Una adolescente de iniciales I. C. C. de 14 años intentó acabar con su existencia en dos oportunidades en menos de una semana por razones que se desconocen. Los hechos se produjeron en el poblado de Sirabamba, en el distrito de Santa María del Valle.
Versiones de sus vecinos afirman que la menor buscó un pesticida de uso agrícola, que guardaba su padre, el cual ingirió después de mezclarlo con agua; minutos después empezó a retorcerse de dolor porque la sustancia tóxica hacía efecto en su organismo.
Los familiares, de inmediato, la trasladaron al Hospital Hermilio Valdizán, donde le realizaron el lavado gástrico y le suministraron antibióticos para neutralizar el efecto de la sustancia tóxica en su organismo y de esta forma le salvaron la vida.

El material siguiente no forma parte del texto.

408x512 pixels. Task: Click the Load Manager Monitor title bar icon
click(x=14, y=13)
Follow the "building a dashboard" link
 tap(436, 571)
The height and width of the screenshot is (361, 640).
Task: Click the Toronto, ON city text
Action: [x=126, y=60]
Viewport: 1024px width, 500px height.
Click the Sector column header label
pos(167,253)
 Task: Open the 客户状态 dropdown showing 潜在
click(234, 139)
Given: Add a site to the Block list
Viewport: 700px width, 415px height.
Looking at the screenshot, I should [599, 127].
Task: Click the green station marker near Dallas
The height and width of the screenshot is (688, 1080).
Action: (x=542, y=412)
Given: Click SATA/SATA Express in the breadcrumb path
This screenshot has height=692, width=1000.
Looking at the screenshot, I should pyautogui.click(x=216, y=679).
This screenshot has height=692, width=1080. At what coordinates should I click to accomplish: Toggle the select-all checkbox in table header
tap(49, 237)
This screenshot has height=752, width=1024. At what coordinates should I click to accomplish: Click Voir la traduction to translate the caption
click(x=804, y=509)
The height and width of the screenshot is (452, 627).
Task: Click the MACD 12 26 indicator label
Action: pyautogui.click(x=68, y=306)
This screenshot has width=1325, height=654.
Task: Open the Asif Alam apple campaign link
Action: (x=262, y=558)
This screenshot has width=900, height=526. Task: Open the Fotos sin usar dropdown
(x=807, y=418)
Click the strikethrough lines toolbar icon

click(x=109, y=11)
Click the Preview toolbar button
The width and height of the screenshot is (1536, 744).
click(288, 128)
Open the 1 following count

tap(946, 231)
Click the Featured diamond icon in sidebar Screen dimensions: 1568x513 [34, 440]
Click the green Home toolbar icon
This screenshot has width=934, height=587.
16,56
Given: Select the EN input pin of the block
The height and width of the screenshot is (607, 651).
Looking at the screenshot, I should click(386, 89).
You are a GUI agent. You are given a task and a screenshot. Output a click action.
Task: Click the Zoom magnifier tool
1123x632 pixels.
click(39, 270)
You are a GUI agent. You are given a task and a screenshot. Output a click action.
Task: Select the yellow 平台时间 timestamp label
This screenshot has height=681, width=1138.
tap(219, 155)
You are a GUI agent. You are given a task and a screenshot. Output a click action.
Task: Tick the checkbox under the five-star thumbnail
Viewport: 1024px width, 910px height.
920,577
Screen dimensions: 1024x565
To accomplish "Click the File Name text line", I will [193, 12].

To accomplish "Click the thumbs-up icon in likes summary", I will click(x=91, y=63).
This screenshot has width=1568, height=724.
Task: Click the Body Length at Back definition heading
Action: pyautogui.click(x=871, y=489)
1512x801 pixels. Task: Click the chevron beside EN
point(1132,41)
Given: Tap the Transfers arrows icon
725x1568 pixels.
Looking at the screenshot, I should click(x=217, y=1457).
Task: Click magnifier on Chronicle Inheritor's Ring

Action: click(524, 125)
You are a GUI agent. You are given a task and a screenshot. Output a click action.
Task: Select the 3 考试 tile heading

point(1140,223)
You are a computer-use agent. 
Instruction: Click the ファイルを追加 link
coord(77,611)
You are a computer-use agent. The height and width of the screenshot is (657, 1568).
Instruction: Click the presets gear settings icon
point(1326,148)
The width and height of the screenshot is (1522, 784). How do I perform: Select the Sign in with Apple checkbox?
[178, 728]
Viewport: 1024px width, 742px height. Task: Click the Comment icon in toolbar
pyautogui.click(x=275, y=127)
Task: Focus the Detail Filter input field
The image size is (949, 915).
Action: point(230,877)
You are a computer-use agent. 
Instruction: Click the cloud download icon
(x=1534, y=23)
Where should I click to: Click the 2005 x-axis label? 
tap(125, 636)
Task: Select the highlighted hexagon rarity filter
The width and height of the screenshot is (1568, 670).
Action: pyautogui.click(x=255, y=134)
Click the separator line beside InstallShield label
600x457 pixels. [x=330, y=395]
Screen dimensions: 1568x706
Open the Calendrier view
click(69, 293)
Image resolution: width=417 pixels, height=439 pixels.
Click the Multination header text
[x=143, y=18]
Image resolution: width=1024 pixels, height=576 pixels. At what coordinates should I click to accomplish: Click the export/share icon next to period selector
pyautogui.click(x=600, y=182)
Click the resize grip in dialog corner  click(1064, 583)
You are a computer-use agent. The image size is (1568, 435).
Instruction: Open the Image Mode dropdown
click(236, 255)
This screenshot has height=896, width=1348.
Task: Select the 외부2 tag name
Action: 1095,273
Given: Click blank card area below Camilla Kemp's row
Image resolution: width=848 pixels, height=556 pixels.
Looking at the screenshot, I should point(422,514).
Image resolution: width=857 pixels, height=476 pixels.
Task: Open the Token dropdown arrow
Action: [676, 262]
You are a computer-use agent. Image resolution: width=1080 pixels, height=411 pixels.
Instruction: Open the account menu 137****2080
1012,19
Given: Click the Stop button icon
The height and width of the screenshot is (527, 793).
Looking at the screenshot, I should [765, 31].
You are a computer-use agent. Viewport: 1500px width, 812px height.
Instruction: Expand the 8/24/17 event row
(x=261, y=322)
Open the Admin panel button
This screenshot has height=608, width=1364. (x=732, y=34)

La menor habría tomado la fatal decisión por problemas familiares y sentimentales. La primera vez que bebió la sustancia tóxica fue el 25 de setiembre y la segunda, la madrugada del 27. Felizmente en las dos oportunidades pudieron estabilizarla al ser atendida a tiempo.
Los médicos le advirtieron que su cuerpo no resistiría una tercera vez. Recomendaron a sus padres que la lleven a un psicólogo.